Rick Weiland and Hurricane Sandy


Rick Weiland, the only Democratic candidate so far for the South Dakota seat in the U.S. Senate up for election in 2014, isued a news release today blasting the national news media for not giving more news coverage to last weekend’s blizzard across western South Dakota and parts of neighboring states. I happened to check The New York Times edition from last Sunday that I received in the mail this week, and the storm received a story at the bottom of a page in the main news section. I also noted last weekend that National Public Radio on its newscasts talked about the storm (if memory is correct, in one instance, I heard a national report by SDPB’s Charles Michael Ray). I will acknowledge that through the years I’ve felt at times that winter storms in South Dakota deserved more national coverage. But… I wouldn’t go as far as Rick did today when he declared:

We just had our ‘Sandy’ out here in Western South Dakota and ranching families have been completely abandoned.”

It’s true, a lot of ranch families lost a lot of cattle. Their losses will be compounded, because not only did they lose calves, they’ll need to replace the cows that produced the calves. A good cow is worth a lot of future money in calves. Thousands of people lost electricity and many are still without power. A lot of tree branches are busted off. But putting the storm on the same level as Hurricane Sandy? That is a big reach. Damage in the United States alone from the hurricane was estimated at $65 billion. Congress approved relief of $50.5 billion. A total of 256 people reportedly died along the hurricane’s route through the Caribbean and up the Atlantic coast. I don’t mean to minimize in any way the damage and suffering from the blizzard. I just don’t think it was anything close to Hurricane Sandy — and for that I am thankful.

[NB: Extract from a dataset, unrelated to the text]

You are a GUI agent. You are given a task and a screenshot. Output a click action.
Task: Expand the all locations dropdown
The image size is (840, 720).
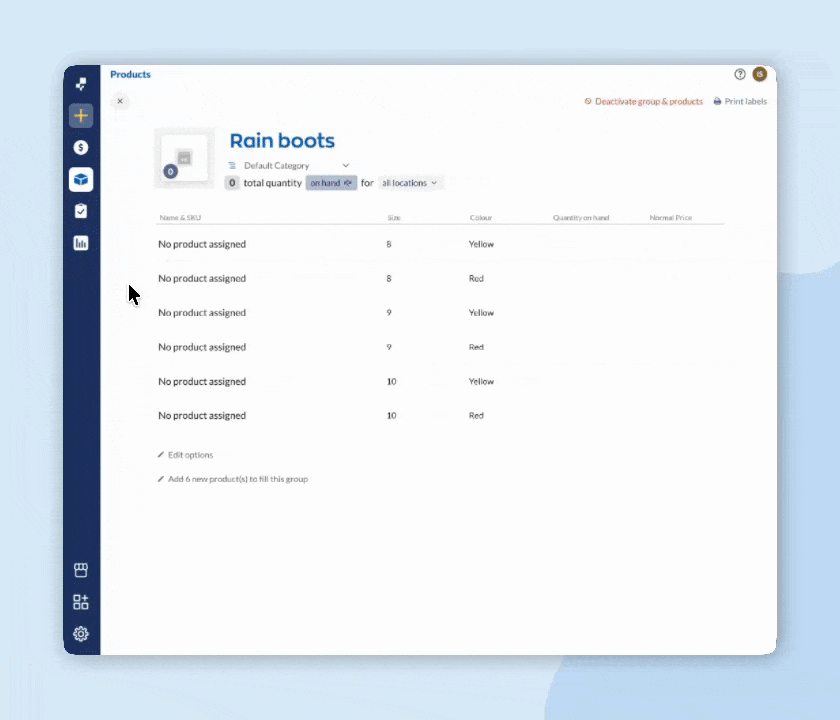(x=409, y=183)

  1. #1 by interested party on October 11, 2013 - 3:35 pm

    Agreed: let them eat shutdown.

    • #2 by interested party on October 11, 2013 - 3:39 pm

      For a fraction of what rebuilding after Sandy the feds could buy out the West River cattle industry and build a portion of the Greater Missouri Basin National Wildlife Refuge.

      Rewild the West.

  2. #3 by polly politic on October 11, 2013 - 3:48 pm

    The impact on the people affected by this storm equals the impact on the individual people affected by Sandy. Basically we are fly-over country, and neither coast cares too much about us out here, and since the news headquarters are in NY and CA, they don’t either. Tornadoes are covered for days. This should be better reported.